Earlier this evening I went to an “open space” area (places people CANNOT build on! thumbs up.), called my mama dukes to update her while I caught the sun setting over the peaks. People were running and biking on the dirt trails leading too and fro the mountains. I’m assuming they connect to the ones in my back-back yard which connect to the gate in my backyard. Yes, “my”. It’s mine right now. I’m smitten with it all.
Smiles inside and out.
I gotta study…and PASS!!! So this can be more real.
A few days later:
Not with flying colors and I didn’t impress the Director too much. But she thinks I’ll totally be on-par to join the year two students, next week! I actually need to re-submit some of the test that I didn’t get right, which makes sense. Something that really pleased me was getting feedback. I got paragraphs of feedback, especially on essay questions, which explained how I was not completely accurate. FEEDBACK! what a concept!! That’s something I’ve not been privileged to receive and it’s a really great, helpful, useful thing. With that being said, I learned a lot just by taking the test there. The physical portion of the test, for point location, was also insightful. The President of the school corrected and showed me some useful ways to locating them which I hadn’t exactly learned before. I’m so pleased and absolutely made the best choice for my present and future by transferring. The process isn’t officially official yet but will be soon.
I met some 4th & 5th year students. Yes, 5th! What I gathered from them is that on average it takes people 4 years to go through the program and clinicals. That makes sense. It’s not just a Masters program but a medical field. It’s not hurried and that’s exactly what I need to feel and exactly what I didn’t feel at WHTS. That’s the truth and all I’ll say about that.
Overall it’s more than note-worthy to mention that everyone was so genuinely nice. That’s really important to me and I really appreciated it.

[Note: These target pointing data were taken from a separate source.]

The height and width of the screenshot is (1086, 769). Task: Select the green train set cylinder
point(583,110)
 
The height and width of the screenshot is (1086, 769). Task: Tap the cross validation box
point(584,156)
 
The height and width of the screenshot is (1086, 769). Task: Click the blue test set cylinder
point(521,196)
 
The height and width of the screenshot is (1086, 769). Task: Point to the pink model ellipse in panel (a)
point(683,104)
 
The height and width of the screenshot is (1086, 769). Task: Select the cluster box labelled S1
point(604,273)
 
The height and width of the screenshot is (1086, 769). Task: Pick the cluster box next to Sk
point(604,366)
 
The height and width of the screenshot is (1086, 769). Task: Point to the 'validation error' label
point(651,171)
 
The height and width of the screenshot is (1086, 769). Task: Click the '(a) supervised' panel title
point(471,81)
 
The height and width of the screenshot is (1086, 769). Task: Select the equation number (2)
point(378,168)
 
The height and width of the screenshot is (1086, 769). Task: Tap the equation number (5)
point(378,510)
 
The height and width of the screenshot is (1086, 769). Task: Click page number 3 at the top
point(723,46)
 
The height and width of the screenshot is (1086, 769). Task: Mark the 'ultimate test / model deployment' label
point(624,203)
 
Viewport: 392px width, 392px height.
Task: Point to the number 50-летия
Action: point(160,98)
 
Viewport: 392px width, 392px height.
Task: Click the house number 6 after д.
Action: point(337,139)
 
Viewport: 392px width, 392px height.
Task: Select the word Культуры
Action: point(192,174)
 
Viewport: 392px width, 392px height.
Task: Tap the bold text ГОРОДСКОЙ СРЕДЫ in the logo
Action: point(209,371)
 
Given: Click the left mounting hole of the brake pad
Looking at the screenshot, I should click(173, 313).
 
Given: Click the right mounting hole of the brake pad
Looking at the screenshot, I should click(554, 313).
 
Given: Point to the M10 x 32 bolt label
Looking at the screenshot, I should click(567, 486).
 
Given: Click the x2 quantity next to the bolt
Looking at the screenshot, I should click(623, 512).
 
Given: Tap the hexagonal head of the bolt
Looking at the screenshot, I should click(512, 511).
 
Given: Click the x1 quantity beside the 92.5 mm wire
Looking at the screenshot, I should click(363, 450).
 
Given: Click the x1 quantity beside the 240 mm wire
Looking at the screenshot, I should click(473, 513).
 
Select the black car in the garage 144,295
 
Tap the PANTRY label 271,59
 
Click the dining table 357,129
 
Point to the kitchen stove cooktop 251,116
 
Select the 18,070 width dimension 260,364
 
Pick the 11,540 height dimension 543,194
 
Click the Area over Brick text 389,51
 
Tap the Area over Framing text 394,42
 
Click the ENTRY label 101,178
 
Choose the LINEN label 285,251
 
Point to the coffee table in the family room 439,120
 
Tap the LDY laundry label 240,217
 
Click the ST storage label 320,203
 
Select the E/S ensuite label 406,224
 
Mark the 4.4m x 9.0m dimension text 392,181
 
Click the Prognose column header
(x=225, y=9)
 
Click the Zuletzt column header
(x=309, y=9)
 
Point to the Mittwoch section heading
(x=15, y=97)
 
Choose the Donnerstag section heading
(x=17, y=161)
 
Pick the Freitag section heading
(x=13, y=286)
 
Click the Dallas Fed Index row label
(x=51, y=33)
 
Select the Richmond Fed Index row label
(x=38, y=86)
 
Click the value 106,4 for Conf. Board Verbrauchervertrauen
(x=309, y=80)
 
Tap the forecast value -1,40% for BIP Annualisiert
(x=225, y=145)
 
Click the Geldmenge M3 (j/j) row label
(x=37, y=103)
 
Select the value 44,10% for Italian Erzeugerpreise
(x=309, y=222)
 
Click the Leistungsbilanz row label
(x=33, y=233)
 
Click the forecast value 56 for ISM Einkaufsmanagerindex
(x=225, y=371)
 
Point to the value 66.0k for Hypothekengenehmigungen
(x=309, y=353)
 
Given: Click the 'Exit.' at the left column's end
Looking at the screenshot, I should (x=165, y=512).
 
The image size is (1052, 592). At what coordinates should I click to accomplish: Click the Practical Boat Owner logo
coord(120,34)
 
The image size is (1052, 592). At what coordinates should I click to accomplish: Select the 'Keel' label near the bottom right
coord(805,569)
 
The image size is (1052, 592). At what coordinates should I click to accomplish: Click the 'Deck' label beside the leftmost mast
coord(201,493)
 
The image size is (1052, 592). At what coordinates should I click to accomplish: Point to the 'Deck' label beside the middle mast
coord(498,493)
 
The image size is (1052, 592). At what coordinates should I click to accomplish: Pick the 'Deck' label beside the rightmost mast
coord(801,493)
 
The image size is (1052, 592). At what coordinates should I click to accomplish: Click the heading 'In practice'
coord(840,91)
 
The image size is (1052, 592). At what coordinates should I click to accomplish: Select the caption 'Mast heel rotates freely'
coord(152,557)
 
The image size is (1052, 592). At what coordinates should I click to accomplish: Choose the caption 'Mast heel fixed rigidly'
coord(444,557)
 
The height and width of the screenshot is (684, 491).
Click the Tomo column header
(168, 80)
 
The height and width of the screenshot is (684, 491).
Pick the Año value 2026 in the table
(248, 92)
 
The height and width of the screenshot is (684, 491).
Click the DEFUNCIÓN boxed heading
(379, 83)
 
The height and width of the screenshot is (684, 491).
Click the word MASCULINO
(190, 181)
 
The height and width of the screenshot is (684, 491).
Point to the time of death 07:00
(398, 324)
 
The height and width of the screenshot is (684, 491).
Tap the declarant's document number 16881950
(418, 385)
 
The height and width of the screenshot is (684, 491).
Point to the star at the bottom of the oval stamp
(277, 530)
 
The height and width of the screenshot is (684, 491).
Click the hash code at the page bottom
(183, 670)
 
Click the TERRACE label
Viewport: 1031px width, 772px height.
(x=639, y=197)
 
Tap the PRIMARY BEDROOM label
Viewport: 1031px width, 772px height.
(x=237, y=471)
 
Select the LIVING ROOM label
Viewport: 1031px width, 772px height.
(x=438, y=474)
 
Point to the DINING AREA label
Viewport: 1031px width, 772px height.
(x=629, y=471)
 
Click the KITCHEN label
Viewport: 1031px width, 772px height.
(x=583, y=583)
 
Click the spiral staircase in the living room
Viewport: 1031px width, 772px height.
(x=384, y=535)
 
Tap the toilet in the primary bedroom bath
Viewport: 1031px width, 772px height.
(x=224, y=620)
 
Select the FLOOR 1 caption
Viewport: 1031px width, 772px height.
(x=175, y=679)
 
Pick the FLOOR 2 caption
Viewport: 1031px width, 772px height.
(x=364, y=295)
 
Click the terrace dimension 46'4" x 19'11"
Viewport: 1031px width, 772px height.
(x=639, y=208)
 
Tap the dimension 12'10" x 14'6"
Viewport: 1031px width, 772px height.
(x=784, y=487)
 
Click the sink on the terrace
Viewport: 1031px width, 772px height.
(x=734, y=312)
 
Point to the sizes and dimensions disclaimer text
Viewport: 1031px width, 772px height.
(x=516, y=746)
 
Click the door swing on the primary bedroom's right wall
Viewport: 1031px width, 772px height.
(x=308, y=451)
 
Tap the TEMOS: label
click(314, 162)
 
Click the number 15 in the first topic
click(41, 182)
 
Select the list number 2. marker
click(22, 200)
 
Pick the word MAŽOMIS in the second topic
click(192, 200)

All in all – I’m so happy. As for the new location? Definitely looking forward to it. The fact that I still have almost a year until I need to re-locate my life there is so perfect. The extended transition period is very appropriate and I wont have to shock my system by leaving Seattle home too abruptly. I’m not taking this next move very lightly either. This will be a big shift moving out of city life. I take comfort in being surrounded by peers and people. It’s going to be a somewhat profound transition for me knowing that I will close out the rest of my 20’s in Colorado, out of the city. It’s a little bit of a scary though, what If I don’t meet or become close with people since they will be further and wider? I need good friends! Then again, maybe that will make my connections there even more meaningful, or something. I think that’s what I’m after at this point now- only making meaningful connections. My city days were always numbered. Living a more rural/rustic life is going to be very grounding for me. Ever since I moved into Hartford for college 8 years ago I’ve for the most part been living in cities (however small or big) ever since. Holy Moly.
My first intensive is September 12th. I’ll be back in Louisville for 2 weeks and joining a class of 11, me being the 12th.
Fun fact, Louisville was rated #1 best place to live in money magazine in 2011 and made the top 10 in previous years too. Whatever that means, I’ll take it!
I feel blessed and have to credit my parents for helping me to make all this possible. They have been so supportive by all means throughout this grad school process over the last couple years and it means the world to me.